◆ **What you are asked to do**: Given the material below, return only the lines starting at the line with "Expand the Глобальные журналы node" and ending at the line with "Instruction: Click the", exactly as they appear.

=== Data to process ===

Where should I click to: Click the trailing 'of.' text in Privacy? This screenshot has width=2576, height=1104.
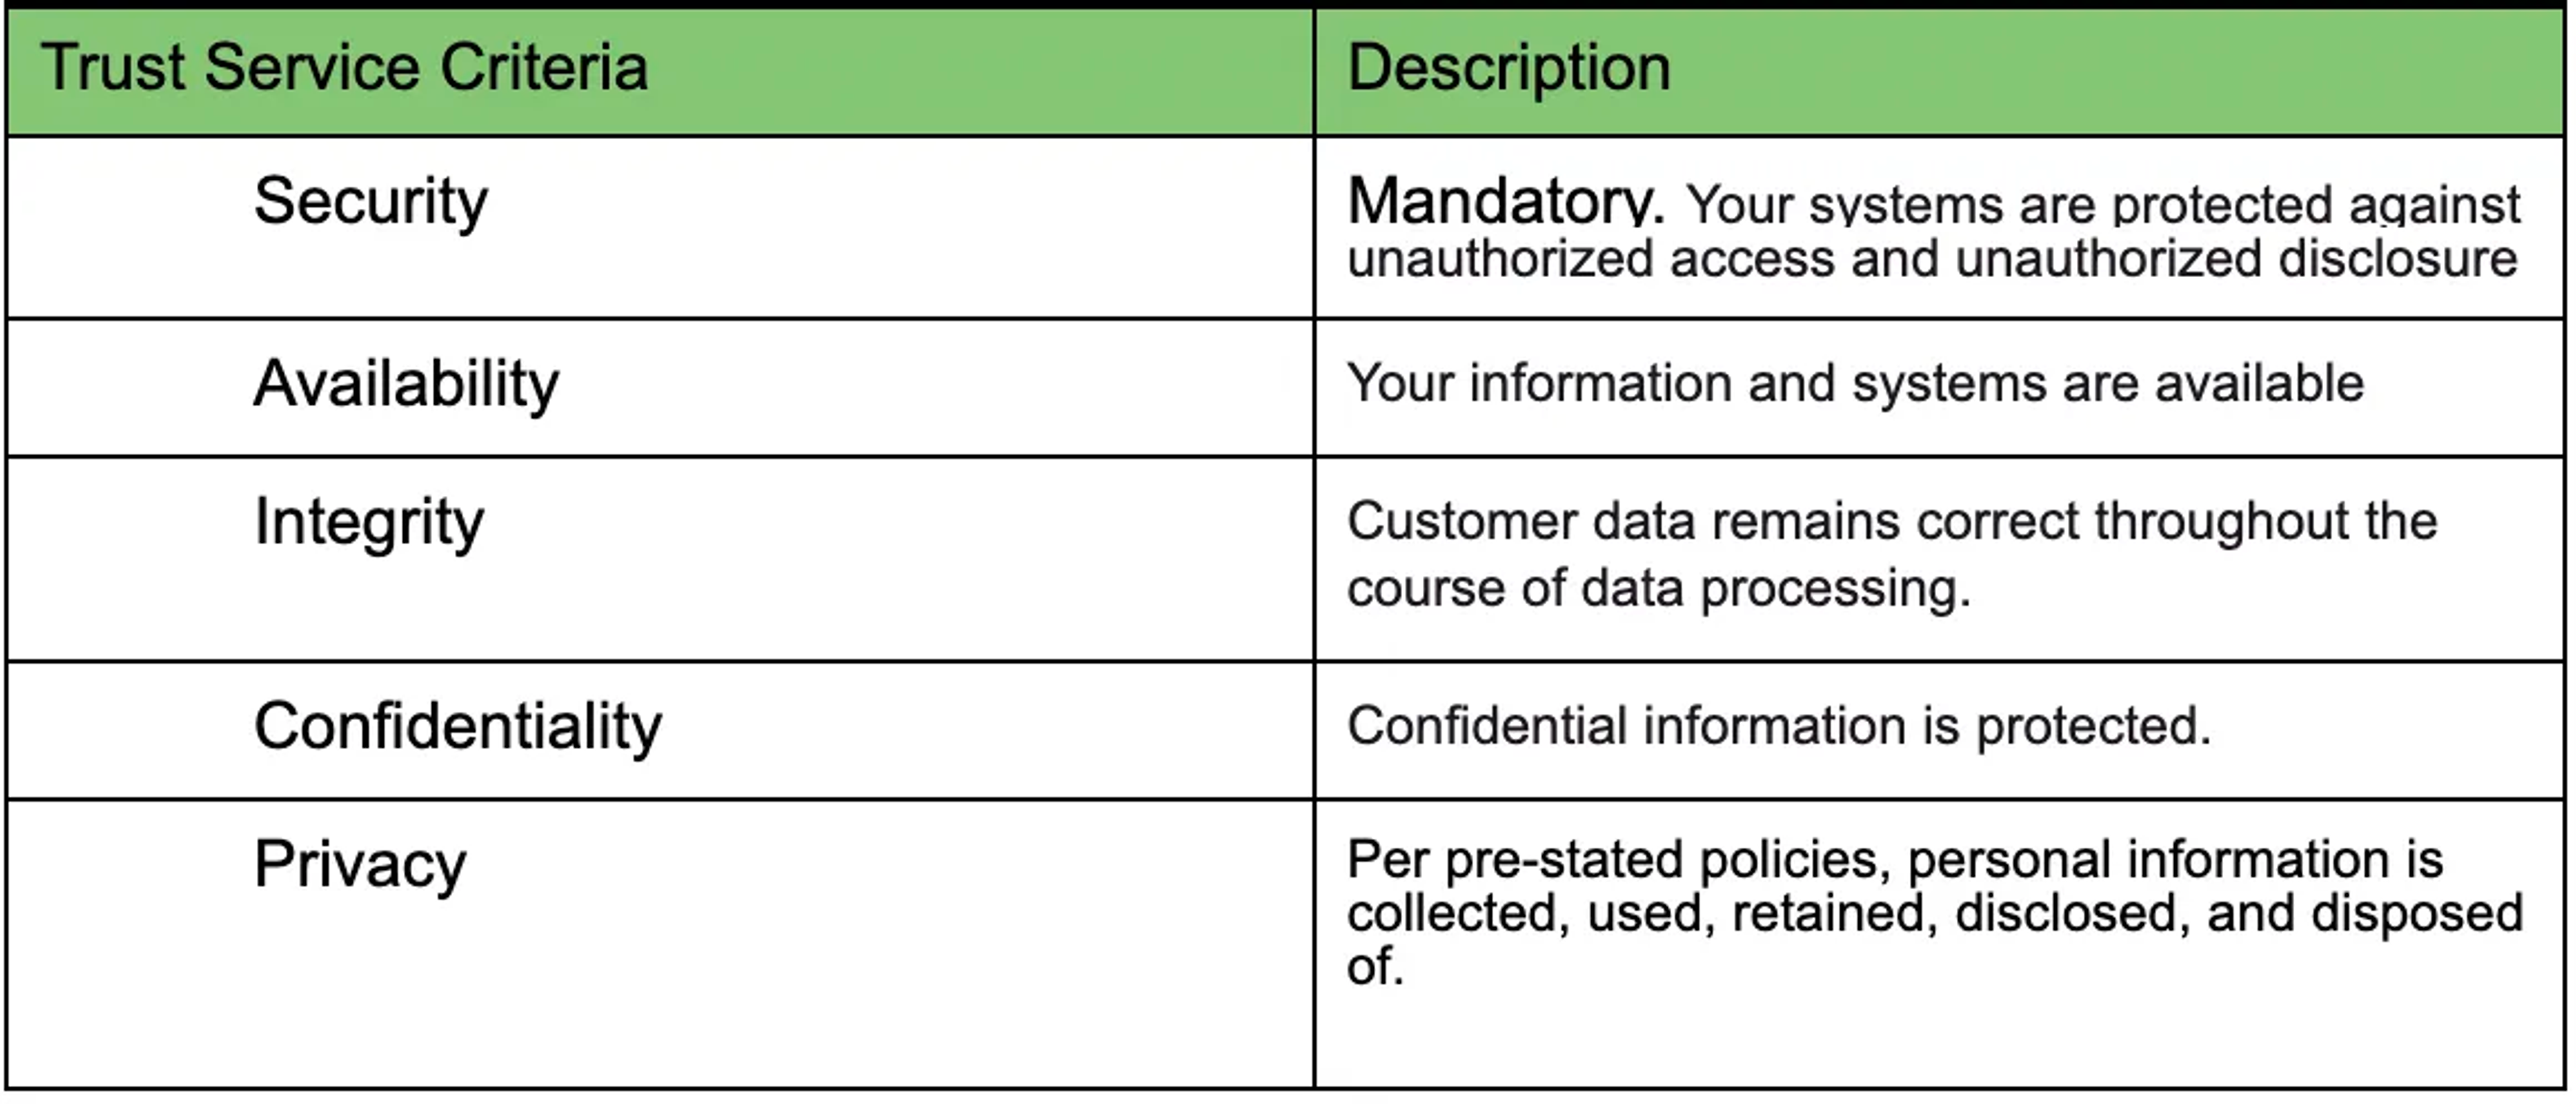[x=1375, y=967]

===
=== Data to process ===

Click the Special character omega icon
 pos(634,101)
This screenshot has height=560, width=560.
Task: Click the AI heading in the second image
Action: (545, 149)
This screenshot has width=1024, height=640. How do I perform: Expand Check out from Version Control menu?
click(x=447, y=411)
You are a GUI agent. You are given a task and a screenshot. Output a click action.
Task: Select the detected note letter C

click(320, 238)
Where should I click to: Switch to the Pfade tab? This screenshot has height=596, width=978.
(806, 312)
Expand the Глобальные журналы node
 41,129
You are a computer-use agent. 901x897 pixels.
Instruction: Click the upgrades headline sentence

===
=== Data to process ===

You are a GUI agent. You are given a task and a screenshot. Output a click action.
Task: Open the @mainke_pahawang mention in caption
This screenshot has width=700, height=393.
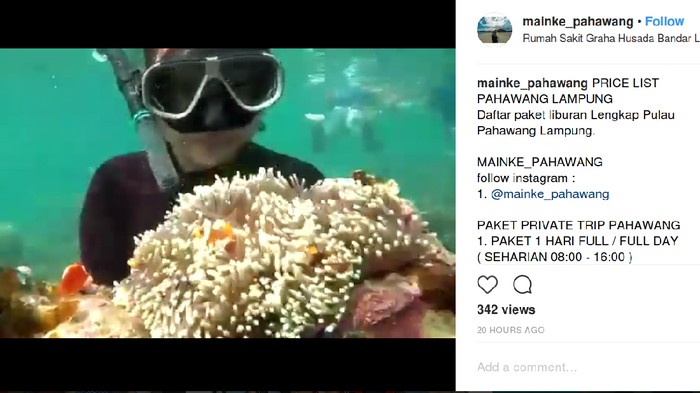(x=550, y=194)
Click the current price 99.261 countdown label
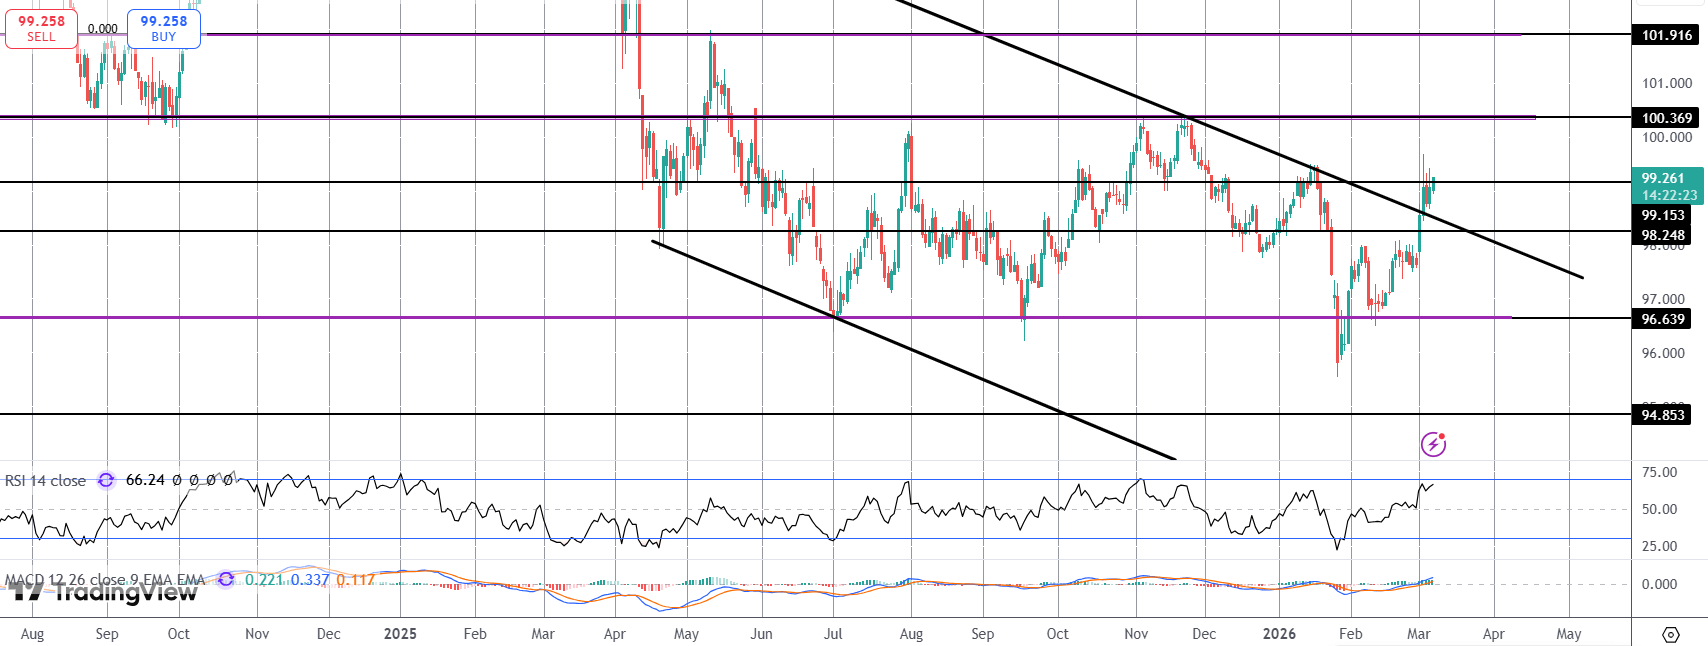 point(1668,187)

===

◆ **Task output**:
Expand the Глобальные журналы node
 41,129
You are a computer-use agent. 901x897 pixels.
Instruction: Click the upgrades headline sentence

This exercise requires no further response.